-------- Data excerpts --------

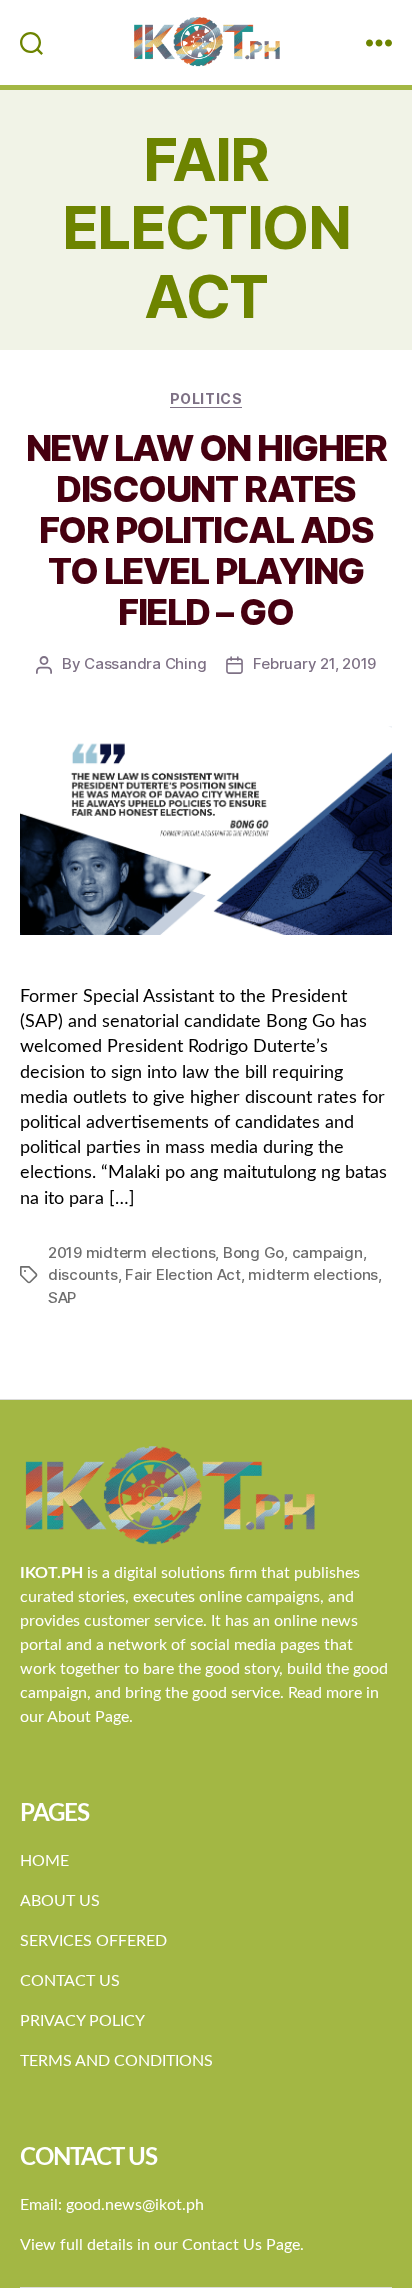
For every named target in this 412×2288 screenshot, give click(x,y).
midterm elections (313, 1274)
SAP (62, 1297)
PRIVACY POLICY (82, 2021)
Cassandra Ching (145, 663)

--------

_Prompt_. Type the listing out again word for word, passing over each picture.

_Answer for the task_.
For every named target in this 412×2288 screenshot, give click(x,y).
midterm elections (313, 1274)
SAP (62, 1297)
PRIVACY POLICY (82, 2021)
Cassandra Ching (145, 663)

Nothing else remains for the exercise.